* _Your instructions_:
Once the line containing "Image resolution: width=1337" is found, copy that line and all remaining lines of the records exactly, including the last one, and add nothing.

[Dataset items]
----
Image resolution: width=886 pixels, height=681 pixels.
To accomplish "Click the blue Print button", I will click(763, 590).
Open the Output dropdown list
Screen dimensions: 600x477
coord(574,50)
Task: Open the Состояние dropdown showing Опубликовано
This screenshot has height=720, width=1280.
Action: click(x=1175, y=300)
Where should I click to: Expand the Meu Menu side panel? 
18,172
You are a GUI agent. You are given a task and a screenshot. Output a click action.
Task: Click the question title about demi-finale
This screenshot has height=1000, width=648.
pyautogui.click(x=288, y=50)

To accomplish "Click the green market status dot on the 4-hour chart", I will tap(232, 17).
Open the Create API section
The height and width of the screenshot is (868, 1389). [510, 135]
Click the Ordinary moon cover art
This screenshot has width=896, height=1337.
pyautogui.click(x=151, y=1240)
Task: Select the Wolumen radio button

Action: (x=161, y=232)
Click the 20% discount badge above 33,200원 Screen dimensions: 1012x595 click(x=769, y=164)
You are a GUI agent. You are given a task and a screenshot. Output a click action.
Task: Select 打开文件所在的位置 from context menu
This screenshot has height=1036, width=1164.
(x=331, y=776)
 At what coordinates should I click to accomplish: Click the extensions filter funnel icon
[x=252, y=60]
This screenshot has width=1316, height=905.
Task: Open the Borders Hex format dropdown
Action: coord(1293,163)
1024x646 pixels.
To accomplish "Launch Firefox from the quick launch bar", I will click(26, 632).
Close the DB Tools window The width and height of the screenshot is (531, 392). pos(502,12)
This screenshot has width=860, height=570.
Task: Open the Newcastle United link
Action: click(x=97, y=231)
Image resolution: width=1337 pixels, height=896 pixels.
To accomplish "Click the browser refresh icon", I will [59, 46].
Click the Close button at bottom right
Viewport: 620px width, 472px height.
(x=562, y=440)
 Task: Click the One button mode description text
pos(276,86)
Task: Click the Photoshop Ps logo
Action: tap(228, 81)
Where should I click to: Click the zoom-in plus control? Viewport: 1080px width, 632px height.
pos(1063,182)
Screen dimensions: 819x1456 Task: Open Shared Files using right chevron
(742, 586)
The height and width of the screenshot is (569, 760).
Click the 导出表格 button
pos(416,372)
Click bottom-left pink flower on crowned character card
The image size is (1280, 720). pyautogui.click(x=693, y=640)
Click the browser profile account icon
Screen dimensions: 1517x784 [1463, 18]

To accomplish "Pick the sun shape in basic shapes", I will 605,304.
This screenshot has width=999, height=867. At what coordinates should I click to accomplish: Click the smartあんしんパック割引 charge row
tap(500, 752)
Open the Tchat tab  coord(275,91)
----
* _Your response_:
Image resolution: width=1337 pixels, height=896 pixels.
To accomplish "Click the browser refresh icon", I will [59, 46].
Click the Close button at bottom right
Viewport: 620px width, 472px height.
(x=562, y=440)
 Task: Click the One button mode description text
pos(276,86)
Task: Click the Photoshop Ps logo
Action: tap(228, 81)
Where should I click to: Click the zoom-in plus control? Viewport: 1080px width, 632px height.
pos(1063,182)
Screen dimensions: 819x1456 Task: Open Shared Files using right chevron
(742, 586)
The height and width of the screenshot is (569, 760).
Click the 导出表格 button
pos(416,372)
Click bottom-left pink flower on crowned character card
The image size is (1280, 720). pyautogui.click(x=693, y=640)
Click the browser profile account icon
Screen dimensions: 1517x784 [1463, 18]

To accomplish "Pick the sun shape in basic shapes", I will 605,304.
This screenshot has width=999, height=867. At what coordinates should I click to accomplish: Click the smartあんしんパック割引 charge row
tap(500, 752)
Open the Tchat tab  coord(275,91)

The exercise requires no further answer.